AttilaTheMeerkat Mon 20-Jun-11 09:05:42

I would also show your H the replies to this thread; a group of strangers to you are basically on the same page here.

I am wondering what your H is getting out of this relationship with this man now.

Your H may well state from his lofty perch that there's no point harbouring negative feelings but he has not had such insults and threatening stuff said to him. Saying that to you as well does not take you into account.

Who is his primary loyalty now to - this svengali type man or you?.

I would certainly concur with the others; this man seems like a svengali and your H is his muse. Think too that your friend's opinions of this older man (i.e they don't like him) are also instructive here.

HerHissyness Mon 20-Jun-11 09:11:06

Yeah, I agree, show DH this thread.

Unless this guy personally apologises to YOU, to your DH and puts right the mess he dumped your DH in then TBH, I'd view your DH allowing this man in his life as a betrayal of you, your family and your marriage and, to boot, a slap in your face.

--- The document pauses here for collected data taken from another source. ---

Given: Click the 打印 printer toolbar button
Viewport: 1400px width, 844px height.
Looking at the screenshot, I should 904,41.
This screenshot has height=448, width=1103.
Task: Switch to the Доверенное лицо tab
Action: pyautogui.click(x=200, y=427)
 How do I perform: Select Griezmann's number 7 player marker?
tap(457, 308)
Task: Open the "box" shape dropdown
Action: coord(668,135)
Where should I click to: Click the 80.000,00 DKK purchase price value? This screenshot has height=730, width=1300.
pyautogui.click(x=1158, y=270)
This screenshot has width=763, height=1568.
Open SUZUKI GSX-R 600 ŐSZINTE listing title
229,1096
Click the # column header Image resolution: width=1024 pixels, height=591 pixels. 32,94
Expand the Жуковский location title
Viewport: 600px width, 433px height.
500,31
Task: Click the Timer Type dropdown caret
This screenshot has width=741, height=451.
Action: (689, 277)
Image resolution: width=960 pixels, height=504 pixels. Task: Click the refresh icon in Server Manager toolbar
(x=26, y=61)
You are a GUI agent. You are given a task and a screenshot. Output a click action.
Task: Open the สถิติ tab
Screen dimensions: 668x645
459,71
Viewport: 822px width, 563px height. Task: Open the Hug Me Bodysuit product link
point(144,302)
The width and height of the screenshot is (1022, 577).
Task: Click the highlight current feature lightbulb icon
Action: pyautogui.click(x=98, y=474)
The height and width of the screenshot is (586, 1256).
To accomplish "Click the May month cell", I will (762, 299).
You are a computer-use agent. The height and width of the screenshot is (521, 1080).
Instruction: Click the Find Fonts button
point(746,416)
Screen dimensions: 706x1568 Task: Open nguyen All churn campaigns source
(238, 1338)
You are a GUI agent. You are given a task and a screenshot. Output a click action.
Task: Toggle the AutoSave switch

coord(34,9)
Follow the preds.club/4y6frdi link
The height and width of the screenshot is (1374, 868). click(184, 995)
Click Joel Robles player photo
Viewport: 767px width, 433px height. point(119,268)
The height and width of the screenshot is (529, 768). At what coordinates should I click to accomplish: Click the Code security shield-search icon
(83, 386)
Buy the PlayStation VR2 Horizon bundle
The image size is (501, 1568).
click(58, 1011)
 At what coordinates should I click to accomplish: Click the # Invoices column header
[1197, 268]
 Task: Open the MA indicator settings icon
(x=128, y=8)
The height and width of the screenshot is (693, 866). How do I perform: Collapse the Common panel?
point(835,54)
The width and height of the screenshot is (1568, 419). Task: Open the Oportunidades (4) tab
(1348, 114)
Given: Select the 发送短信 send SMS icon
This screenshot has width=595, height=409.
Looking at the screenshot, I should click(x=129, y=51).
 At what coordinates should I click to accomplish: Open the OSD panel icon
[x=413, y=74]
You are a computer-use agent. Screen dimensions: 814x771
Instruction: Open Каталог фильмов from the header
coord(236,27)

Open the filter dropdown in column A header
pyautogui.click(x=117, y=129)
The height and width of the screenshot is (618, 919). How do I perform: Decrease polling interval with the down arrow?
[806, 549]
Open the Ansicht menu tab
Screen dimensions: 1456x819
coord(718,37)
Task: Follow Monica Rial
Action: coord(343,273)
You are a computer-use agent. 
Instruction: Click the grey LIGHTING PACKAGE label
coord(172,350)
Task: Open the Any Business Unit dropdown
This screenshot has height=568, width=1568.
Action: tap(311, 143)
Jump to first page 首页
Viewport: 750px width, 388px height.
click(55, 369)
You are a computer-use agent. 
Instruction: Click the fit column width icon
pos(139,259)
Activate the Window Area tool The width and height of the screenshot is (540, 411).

So are you going to be expected to invite this fella into your home? make him a cuppa?, pass him a glass of wine?.... when he said he wished you DEAD?

outrageous. There are plenty of intelligent arty people, your DH needs to cast his net in richer and more educated (by which I mean better mannered) waters.

HerHissyness Mon 20-Jun-11 09:13:15

Can I apply to join the ShoutyHamster Fan Club? Shouty, you ROCK! grin

AnyFucker Mon 20-Jun-11 09:16:34

what SH said

OP, your husband is making himself look like a weak, easily-impressed fool with the self-esteem of a wet lettuce

he needs to man up

ShoutyHamster Mon 20-Jun-11 09:26:02

eek blush

What a nice thing to say HerHissyness

See OP? Ditch the rage at the idiot and channel it into ASTONISHMENT at your H's silliness. Hopefully he'll begin to see what everyone else can! Oh, and do invent a lovely new household name for Mr. Critic. Professor Svengali Poncey-Flounceham? 'Sven Darling' to you of course. smile

darleneoconnor Mon 20-Jun-11 09:32:53

Your 'd' h is being very disloyal to you. Has he forgotten his wedding vows? He should be eating humble pie and begging your forgiveness.

HerHissyness Mon 20-Jun-11 09:52:11

Shouty, you are brill!.. See, even the lovely MsAF agrees with me... though she is on retainer wink

vannah? Is he a critic or an artist.... would he be known or not?

Think Shouty's idea of a nickname is AWESOME too ...."Pick-Arso?"